While other SHS programmes had existed in Bangladesh prior to 2003, it was the cooperation between IDCOL and international stakeholders via the World Bank’s RERED project which gave the SHS initiative in Bangladesh the necessary funding impetus. The RERED project was aimed at supporting Bangladesh in its efforts to improve access to electricity and was extended twice before the creation of RERED II in 2012. It funded an initial USD16 million from the IDA and a further USD 8.2 million from the Global Environment Facility in 2002.

IDCOL was given enough time to test and design the right approach for Bangladesh’s specific needs, which improved the likelihood that the project would succeed. Prestigious international partners began to support SHS after its launch via the World Bank, including among others: the Asian Development Bank, the German development bank (KfW), the German Agency for International Cooperation (GIZ), the Islamic Development Bank, and Japan’s International Cooperation Agency. “The strong partnerships created under RERED helped to make the SHS programme extremely successful.”[9]

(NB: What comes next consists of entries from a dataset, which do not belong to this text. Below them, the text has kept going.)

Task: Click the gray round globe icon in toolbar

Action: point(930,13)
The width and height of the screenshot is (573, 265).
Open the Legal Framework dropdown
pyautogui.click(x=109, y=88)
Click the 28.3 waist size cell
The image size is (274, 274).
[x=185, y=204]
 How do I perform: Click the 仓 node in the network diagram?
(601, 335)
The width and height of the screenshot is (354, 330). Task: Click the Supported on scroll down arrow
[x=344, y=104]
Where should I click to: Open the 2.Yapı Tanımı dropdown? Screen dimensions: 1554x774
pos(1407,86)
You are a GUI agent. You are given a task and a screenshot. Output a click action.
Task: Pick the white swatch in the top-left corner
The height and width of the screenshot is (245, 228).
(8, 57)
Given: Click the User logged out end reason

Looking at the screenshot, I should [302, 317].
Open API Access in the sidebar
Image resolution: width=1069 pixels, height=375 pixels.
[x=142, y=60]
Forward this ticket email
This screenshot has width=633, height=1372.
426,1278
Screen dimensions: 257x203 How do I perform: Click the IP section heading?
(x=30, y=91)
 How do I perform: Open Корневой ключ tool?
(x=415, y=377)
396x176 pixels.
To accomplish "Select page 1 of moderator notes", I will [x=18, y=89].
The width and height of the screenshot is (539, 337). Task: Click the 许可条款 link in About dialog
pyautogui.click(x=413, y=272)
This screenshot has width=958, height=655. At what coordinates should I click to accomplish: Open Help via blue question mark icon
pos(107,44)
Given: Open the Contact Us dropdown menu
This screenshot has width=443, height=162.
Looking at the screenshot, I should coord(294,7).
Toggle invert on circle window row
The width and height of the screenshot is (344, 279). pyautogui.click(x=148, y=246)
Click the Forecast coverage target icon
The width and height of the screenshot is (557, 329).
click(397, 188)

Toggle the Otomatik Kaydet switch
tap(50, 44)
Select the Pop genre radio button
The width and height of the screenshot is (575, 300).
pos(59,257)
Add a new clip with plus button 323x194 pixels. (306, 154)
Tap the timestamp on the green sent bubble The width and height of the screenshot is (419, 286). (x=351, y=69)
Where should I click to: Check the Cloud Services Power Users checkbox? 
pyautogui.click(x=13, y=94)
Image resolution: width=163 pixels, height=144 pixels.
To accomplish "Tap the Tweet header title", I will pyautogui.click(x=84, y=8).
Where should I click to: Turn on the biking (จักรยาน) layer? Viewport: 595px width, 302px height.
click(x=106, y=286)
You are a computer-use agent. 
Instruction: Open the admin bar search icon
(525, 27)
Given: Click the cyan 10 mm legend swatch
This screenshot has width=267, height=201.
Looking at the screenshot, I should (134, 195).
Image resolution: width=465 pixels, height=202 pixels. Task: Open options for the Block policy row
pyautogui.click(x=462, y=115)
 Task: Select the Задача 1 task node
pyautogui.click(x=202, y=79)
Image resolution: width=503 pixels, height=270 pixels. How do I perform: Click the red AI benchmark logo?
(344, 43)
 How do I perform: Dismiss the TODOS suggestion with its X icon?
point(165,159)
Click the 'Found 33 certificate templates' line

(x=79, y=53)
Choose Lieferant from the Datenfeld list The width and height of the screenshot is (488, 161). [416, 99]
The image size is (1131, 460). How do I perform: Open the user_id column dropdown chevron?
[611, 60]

Furthermore, the programme managed to make use of the vibrant pre-existing local microfinance system to connect international stakeholders by engaging local institutions as POs within their model. “A pre-existing network of competitive microfinance institutions had well-established relationships with clients in rural areas to whom they could offer an additional service. The historical presence of these organisations allowed for cost-effective and efficient outreach, while their familiarity to rural consumers led to greater trust in the project POs and resulted in a larger uptake of SHS.”[10]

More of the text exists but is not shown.